- _INSTRUÇÃO_: Retome o texto sobre a sexualidade dos solteiros na igreja e continue-o a partir da última frase apresentada.

Finda a palestra, as despedidas, as saudações, as observações sobre quão eloqüente e firme era o pregador, os améns. E lá se vão nossos jovens para os motéis, para as praias ou outros lugares que propiciem a intimidade. Vive-se em pacífica convivência com a incoerência. Um é o discurso, outra é a prática. E isto não se dá somente entre os jovens e adolescentes. Há também da parte da liderança da igreja uma certa conivência, já que estes, não se dão ao trabalho de entrar em profundidade na discussão deste assunto, se não para passarem uma perspectiva repressora e hipócrita. Repressora, devido ao conteúdo do discurso, hipócrita, pois, freqüentemente, é gerada por uma adequação aos modelos vigentes e não de convicções pessoais refletidas e analisadas pela consciência.

Ao lado destas dificuldades já apresentadas, junta-se a questão pouco falada, da situação em que vivem os adultos solteiros, forçados a viver em abstinência sem justificativas, apenas imposições. Esquecidos, por aqueles que, comodamente protegidos pela licicitude do casamento, vivem plenamente sua sexualidade.

Algumas vezes, em minha ação pastoral, tentei conversar com minhas ovelhas sobre este tema. Lembro-me de uma ocasião em que falava a um esclarecido grupo de mulheres solteiras, e uma delas me alertou: “Pastor, é melhor deixar o dragão adormecido”. É porque não creio que a sexualidade seja um dragão, e não entendo que ela, na verdade, esteja adormecida nestas pessoas, que trago a luz estas reflexões.

Não ignoramos as dificuldades de trabalhar com temas tão polêmicos, mas cremos que há diante de nós uma gritante necessidade de que, ainda que não resolvamos estes problemas, os discutamos. Convido você, para que, com abertura, espírito crítico e compreensão, caminhemos neste labirinto de receios, tabus e carências.

I. MITOS DA SEXUALIDADE

A. O Solteiro Adolescente e Jovem

Quando pensamos em seres humanos, devemos pensar em sexualidade. Somos por natureza seres sexuados, e isto é uma grande benção. Desde os primeiros momentos de vida emitimos estímulos sexuais e os recebemos do meio exterior. Não faz muito tempo, isso não era compreendido, e parece que continua não sendo em muitos meios, notadamente, o meio evangélico. Ainda mantemos velhos conceitos, de que a sexualidade só aflora na puberdade, e que esta desaparece na terceira idade. Isso é ignorância com relação aos estudos mais recentes, e desrespeito para com as pessoas envolvidas, tanto crianças como idosas.

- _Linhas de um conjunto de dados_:
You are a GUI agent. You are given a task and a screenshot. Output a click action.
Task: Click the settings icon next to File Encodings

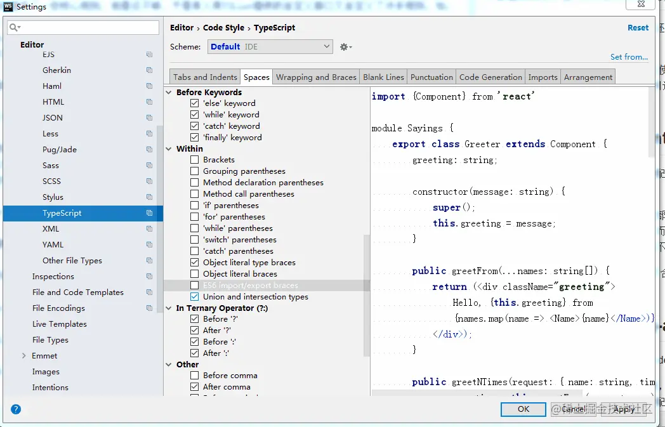coord(149,308)
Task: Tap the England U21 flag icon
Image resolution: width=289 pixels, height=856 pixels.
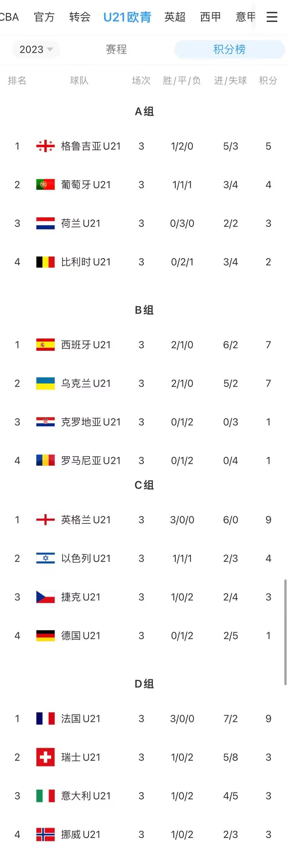Action: click(45, 520)
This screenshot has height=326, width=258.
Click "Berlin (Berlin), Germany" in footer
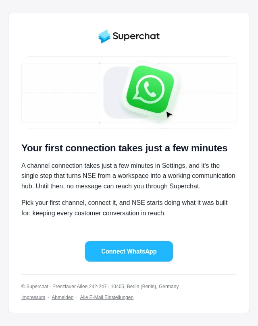153,287
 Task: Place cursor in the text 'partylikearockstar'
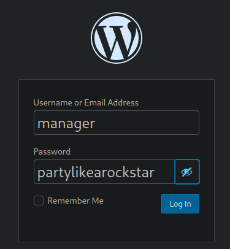tap(96, 173)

- _RESPOSTA_:
É muito interessante o que a comunidade evangélica, em geral, faz com os nossos moços. Dizemos a eles que o sexo é uma benção de Deus, mas que ele só deve ser plenamente desfrutado na idade adulta. Isto faz com que os impulsos sexuais nesta fase da vida tornem-se, quase, uma maldição, já que os orientamos a reprimi-los de todas as formas possíveis. Afinal, sexo é benção ou maldição para os adolescentes e jovens? Creio que o sexo é uma benção de Deus em qualquer fase da vida. E devemos aprender a lidar e desfrutar as diferentes formas de manifestação do mesmo, no desenrolar de nossas vidas.

Não quero dizer com isso, que qualquer pessoa, em qualquer idade, deve manter relações sexuais. Precisamos aprender a diferenciar relações sexuais de sexualidade. A primeira, é algo para que, só estamos preparados a partir de um momento da vida, a segunda, é algo que está em nós e, graças a Deus, continuará a estar em quanto tivermos vida, quer vivamos 50 ou 100 anos.

O que nossos moços precisam, na verdade, é serem instruídos, de forma séria e cristã, sobre como lidar com a sua sexualidade, sem lutar contra ela . Mas aprendendo a se auto conhecer, sempre, e cada vez mais profundamente. Isso haverá de ser muito útil quando ele quiser compartilhar sua sexualidade com uma outra pessoa.

Em resumo, o que temos visto, é que se tem dito aos adolescentes e jovens que aguardem até o casamento, para que dêem vazão à sua sexualidade. Em outras palavras, reprima-se até o casamento. Segure a barra!

B. O Casado

O casamento, que para muitos é um tormento e uma prisão. Do ponto de vista da legitimidade da prática de atividades sexuais, para a Comunidade Evangélica , é a Ilha de Porto Seguro. Aqueles afortunados que conseguem chegar lá, podem fazer bom uso de seus estímulos sexuais. Só que, muitos se esquecem, que para isso acontecer, ele deveria ter sido preparado na fase anterior. Não são poucos os casais e pessoas que me procuram para falar de dificuldades na área sexual, e freqüentemente, percebo que são problemas que poderiam ter sido evitados se houvesse uma melhor educação sexual anteriormente. O paraíso sonhado pode rapidamente se tornar em um inferno angustiante, por falta de preparo e de discernimento.

C. E o Adulto Solteiro?

Decidimos escrever sobre a situação de inúmeras pessoas que estão em nossas igrejas, mas que freqüentemente são esquecidas por elas. Quando não são oprimidas e mal tratadas. É a situação do homem e da mulher com mais de trinta anos, que ou não contraiu núpcias, ou por algum outro motivo vê-se descasada.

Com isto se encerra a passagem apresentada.